I had a quick appearance on CNN with Don Lemon last night (watch it here). Pretty much everyone has been talking about Jimmy Kimmel’s beautiful monologue about his son Billy, who was born a few weeks ago with complex congenital heart defects. It’s thoughtful and eloquent (and still funny!), all the more so because he delivered it so soon after Billy’s first open heart surgery. Their family is just beginning to process this diagnosis and the traumatic journey they’re now on. But he recognized the importance of using his platform to raise awareness about protecting the Affordable Care Act, as the Republicans try once again to take it down.
The folks at CNN Tonight asked me to speak about the importance of ACA provisions like protections for pre-existing conditions because of this Slate piece that I wrote back in January, during Trumpcare’s beta attack. What’s funny/depressing is that when I was reporting that story, most of the experts I interviewed told me not to worry so much about the pre-existing condition thing — it was super popular with voters and therefore supposed to be the one issue that Republicans and Democrats could agree needed to stay in place. (After all, both Clinton and Trump campaigned on it.) But the truth is Trumpcare’s first failure to reach a vote was as much a liberal victory as it was the House Freedom Caucus holding it hostage. They’re the ultra-conservative bunch that object to basically everything about increasing access to healthcare. (See Mo Brooks of Alabama, who told CNN earlier this week that “people who lead good lives” don’t tend to have pre-existing conditions, so why should they pay to protect them?) And now they’re pressuring other Republicans to jump ship on this issue in an effort to get something passed and redeem Trump’s image as the deal maker who can’t get it done.

ABOUT THIS TASK - Extend the blog post above about the Affordable Care Act's protections for pre-existing conditions, picking up after its final sentence. The records have no connection to the text.

DATA PROVIDED -
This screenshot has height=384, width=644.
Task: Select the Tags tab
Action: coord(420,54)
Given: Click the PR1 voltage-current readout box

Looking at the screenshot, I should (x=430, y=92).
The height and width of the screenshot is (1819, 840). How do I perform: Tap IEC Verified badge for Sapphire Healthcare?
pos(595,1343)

* * *

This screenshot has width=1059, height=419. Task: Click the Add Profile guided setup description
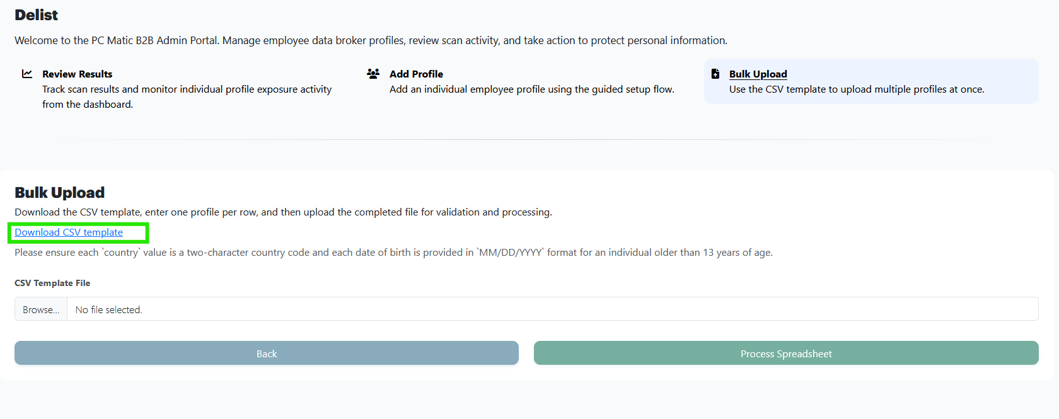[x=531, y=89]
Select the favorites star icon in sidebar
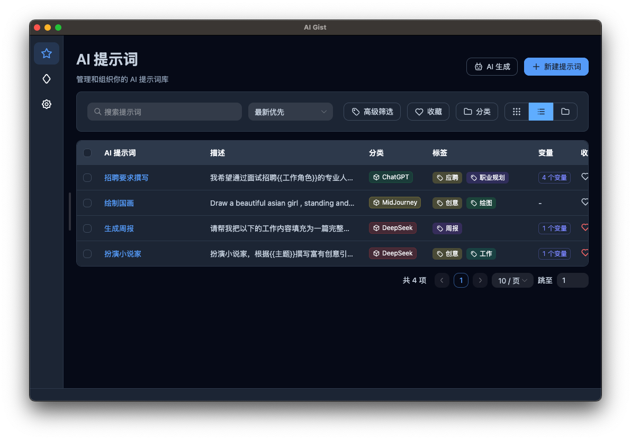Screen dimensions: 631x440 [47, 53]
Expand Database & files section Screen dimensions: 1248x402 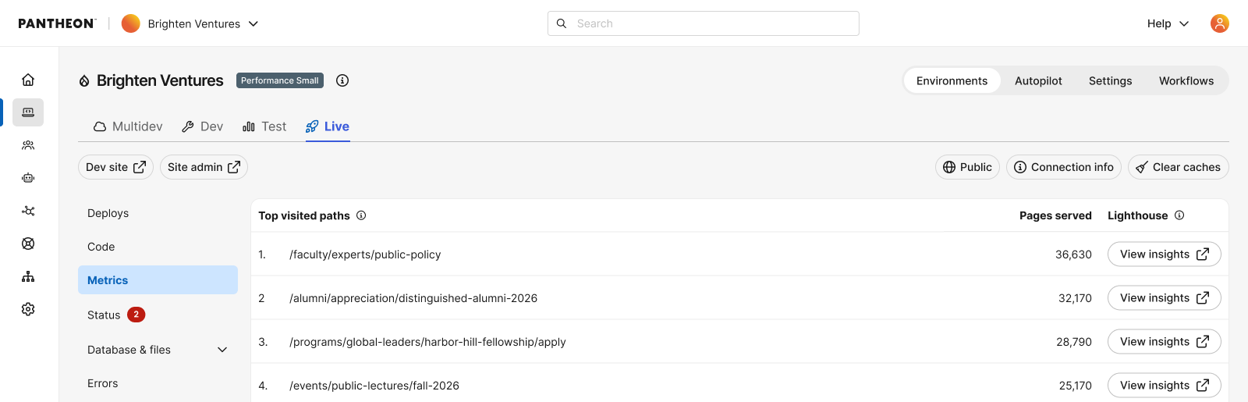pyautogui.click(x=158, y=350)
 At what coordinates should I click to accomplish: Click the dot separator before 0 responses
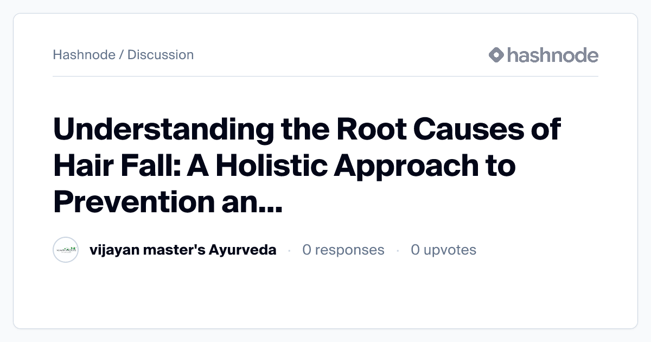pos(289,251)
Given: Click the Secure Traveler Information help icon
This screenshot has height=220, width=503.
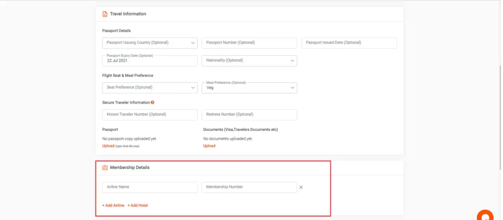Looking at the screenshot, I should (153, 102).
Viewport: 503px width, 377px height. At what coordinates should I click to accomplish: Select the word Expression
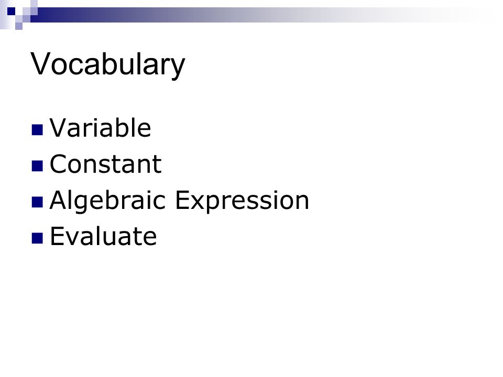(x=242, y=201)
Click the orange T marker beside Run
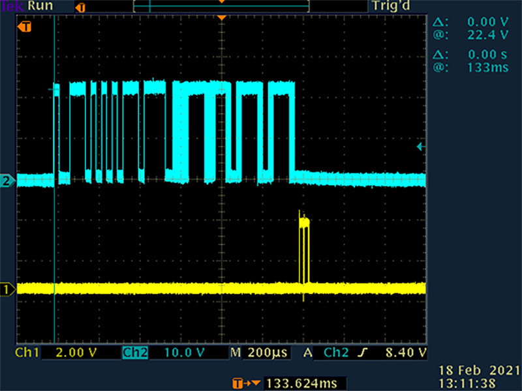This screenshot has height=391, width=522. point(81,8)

---

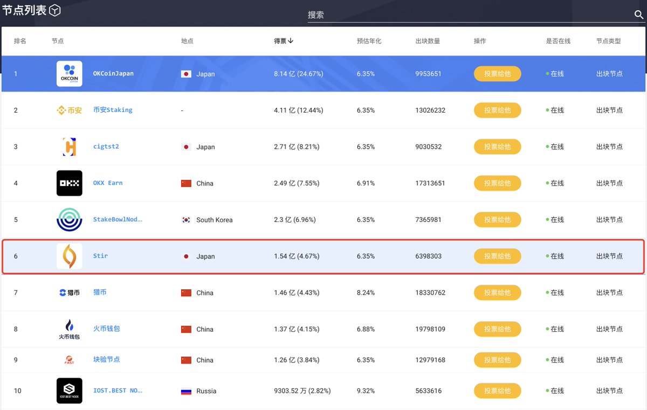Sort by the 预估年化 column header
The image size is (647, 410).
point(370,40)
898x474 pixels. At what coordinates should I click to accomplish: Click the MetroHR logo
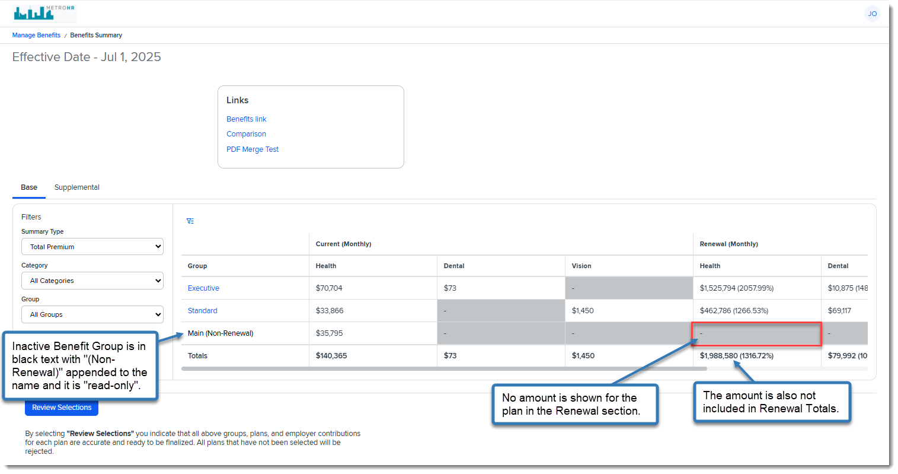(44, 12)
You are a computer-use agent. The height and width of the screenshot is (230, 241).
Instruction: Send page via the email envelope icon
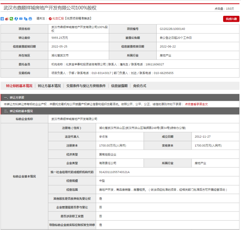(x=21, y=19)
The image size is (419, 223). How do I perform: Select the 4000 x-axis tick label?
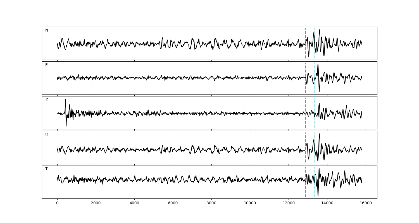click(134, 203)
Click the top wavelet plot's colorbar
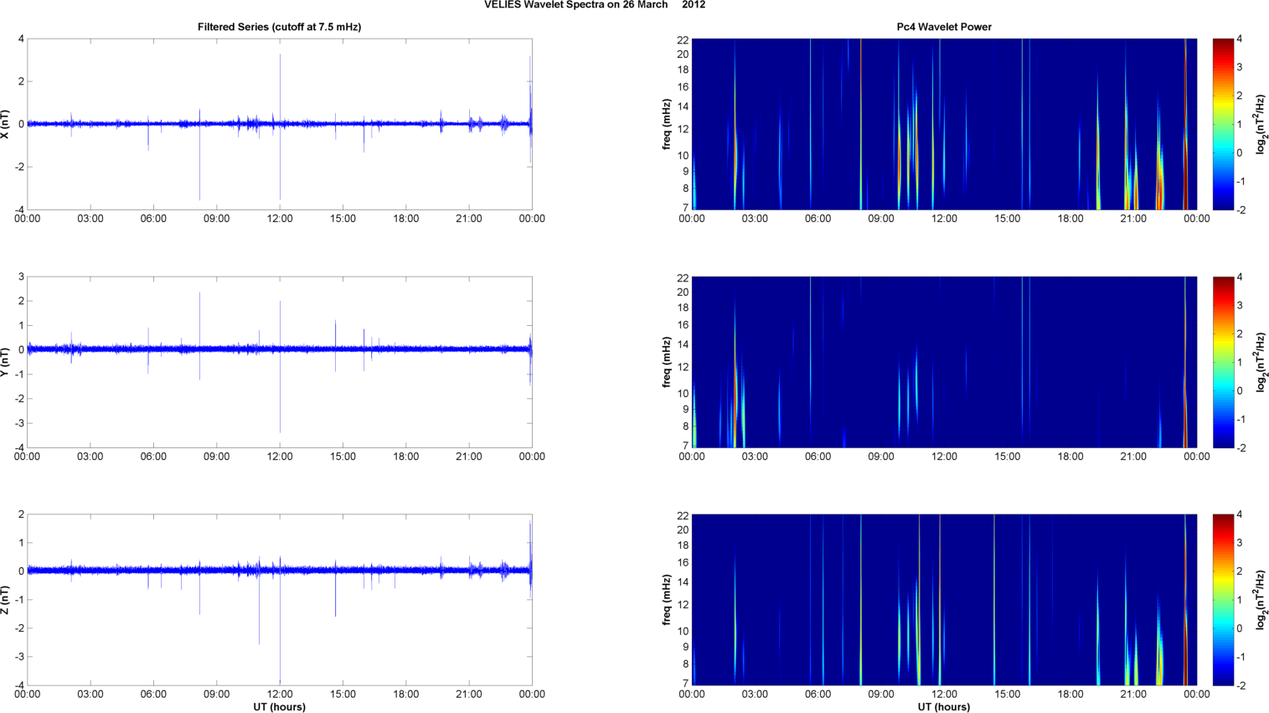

THE ANSWER -
But otherwise, nothing has changed. This provision is popular because it’s necessary: As many as 129 million Americans have pre-existing conditions and the kind of life they’re leading has nothing to do with it. 105 million Americans (including 27 million children) have benefited from the ACA’s ban on lifetime limits and could be left scrambling for coverage under the new plan. And to bring it back to kids like Violet and Billy: Babies with birth defects are 45 percent more likely to die in their first year of life if they have Medicaid coverage versus private insurance. Now imagine how much worse that death rate will get if even Medicaid is beyond their reach. As Kimmel said Monday night, “if your baby is going to die and it doesn’t have to, it shouldn’t matter how much money you make.” But in the United States, it does. And if Republicans get their way, it’s going to matter a hell of a lot more.